第48章 打ち砕かれた野望
「オマエの"やるべき事"はまだ残ってるんだろ?ならそれをきっちり成し遂げろ!」
「(やるべき事…。)」
「早くしろ!!」
「っ、お願いします…!!」
ヘルメットを装着しながらバブの後ろに跨り、マイキーの腰に両手を回す。
「飛ばすからしっかり捕まっとけよ!」
「はい!」
ブォォォォンッと排気音を響かせながら発進したバブはすぐにタケミチ達を追い掛けた。
『お兄さんのいる世界を…取り戻しませんか?』
「(ナオトくん。

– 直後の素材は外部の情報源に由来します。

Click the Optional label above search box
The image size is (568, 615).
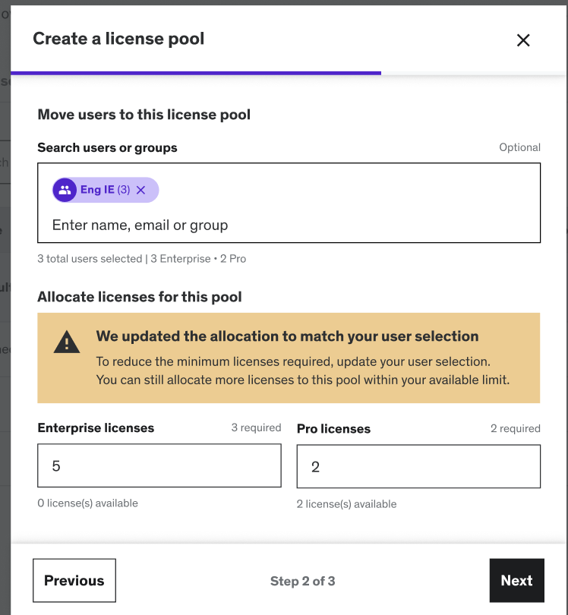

ついに追い詰めたよ。)」
東卍を乗っ取る為だけに
ドラケンくんを殺し
羽宮くんを殺し
場地さんを殺して
現代(みらい)では千冬くんも撃ち殺した
柴兄弟を破滅させ
ナオトくんを殺し
エマちゃんを殺し
イザナ…鶴蝶…ヒナちゃん…
そして何より
私から兄さんを奪い
幸せだった世界を壊し続ける元凶!!
「絶ッ対に逃がさない!!」
ここで逃がしたら
またタイムリープされて
全部パーだ!!
「(ようやく…長い悪夢から解放される。)」
ここまで来るのにどれだけ頑張ってきたか。どれほど友の力を借り、どれだけ恋人の存在に助けられてきたか。感謝してもしきれない気持ちで一杯だった。
「万次郎くん」
「!」
カノトはマイキーを見る。
「この一件が全て片付いたら、話があります」
「……………」
「聞いてくれますか?」
バックミラー越しにカノトを見た後、視線を前に戻すマイキー。
「オレがカノの話、聞かねぇわけねーじゃん。いいよ、終わったら全部聞かせて」
「ありがとうございます」
風に煽られながら、聞こえるように返事を返した。
◇◆◇
「テメェの負けだ稀咲!!」
ある駐車場で稀咲を追い詰める事に成功したタケミチは、稀咲と殴り合いの喧嘩を始めていた。
「テメェは弱ぇからいつでも盾と剣になる奴を作る!!愛美愛主!芭流覇羅!!天竺!!自分一人ではなんもできねぇ小心者だ!!」
馬乗りになり、殴り続けるタケミチ。拳を振り翳せば、顔に当たる寸前で稀咲の手によって止められてしまう。